*PROBLEM REQUIREMENTS*: Write out all of the data again, exactly as it reads.

○ ○ ○

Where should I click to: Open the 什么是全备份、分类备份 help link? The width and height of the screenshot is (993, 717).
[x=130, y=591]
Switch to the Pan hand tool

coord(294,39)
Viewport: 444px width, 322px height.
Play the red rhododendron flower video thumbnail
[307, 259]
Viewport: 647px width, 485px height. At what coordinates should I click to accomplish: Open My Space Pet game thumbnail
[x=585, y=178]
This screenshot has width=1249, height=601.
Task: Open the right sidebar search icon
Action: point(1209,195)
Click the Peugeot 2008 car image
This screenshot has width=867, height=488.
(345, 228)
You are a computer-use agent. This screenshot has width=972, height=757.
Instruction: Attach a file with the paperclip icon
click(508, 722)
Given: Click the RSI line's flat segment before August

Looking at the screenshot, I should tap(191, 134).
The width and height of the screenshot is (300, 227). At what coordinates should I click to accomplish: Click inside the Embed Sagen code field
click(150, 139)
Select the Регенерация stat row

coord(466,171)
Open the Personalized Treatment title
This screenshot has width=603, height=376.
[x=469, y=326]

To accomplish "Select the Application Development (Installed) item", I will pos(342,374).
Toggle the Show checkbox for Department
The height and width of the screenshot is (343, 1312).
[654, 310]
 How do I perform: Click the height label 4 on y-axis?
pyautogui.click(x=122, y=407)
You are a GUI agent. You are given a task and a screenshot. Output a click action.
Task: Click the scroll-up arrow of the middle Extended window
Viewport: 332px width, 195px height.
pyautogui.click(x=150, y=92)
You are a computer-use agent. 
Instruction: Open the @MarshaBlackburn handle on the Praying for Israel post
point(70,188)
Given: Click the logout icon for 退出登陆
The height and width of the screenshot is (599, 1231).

○ ○ ○

*ANSWER AREA*:
Where should I click to: Open the 什么是全备份、分类备份 help link? The width and height of the screenshot is (993, 717).
[x=130, y=591]
Switch to the Pan hand tool

coord(294,39)
Viewport: 444px width, 322px height.
Play the red rhododendron flower video thumbnail
[307, 259]
Viewport: 647px width, 485px height. At what coordinates should I click to accomplish: Open My Space Pet game thumbnail
[x=585, y=178]
This screenshot has width=1249, height=601.
Task: Open the right sidebar search icon
Action: point(1209,195)
Click the Peugeot 2008 car image
This screenshot has width=867, height=488.
(345, 228)
You are a computer-use agent. This screenshot has width=972, height=757.
Instruction: Attach a file with the paperclip icon
click(508, 722)
Given: Click the RSI line's flat segment before August

Looking at the screenshot, I should tap(191, 134).
The width and height of the screenshot is (300, 227). At what coordinates should I click to accomplish: Click inside the Embed Sagen code field
click(150, 139)
Select the Регенерация stat row

coord(466,171)
Open the Personalized Treatment title
This screenshot has width=603, height=376.
[x=469, y=326]

To accomplish "Select the Application Development (Installed) item", I will pos(342,374).
Toggle the Show checkbox for Department
The height and width of the screenshot is (343, 1312).
[654, 310]
 How do I perform: Click the height label 4 on y-axis?
pyautogui.click(x=122, y=407)
You are a GUI agent. You are given a task and a screenshot. Output a click action.
Task: Click the scroll-up arrow of the middle Extended window
Viewport: 332px width, 195px height.
pyautogui.click(x=150, y=92)
You are a computer-use agent. 
Instruction: Open the @MarshaBlackburn handle on the Praying for Israel post
point(70,188)
Given: Click the logout icon for 退出登陆
The height and width of the screenshot is (599, 1231).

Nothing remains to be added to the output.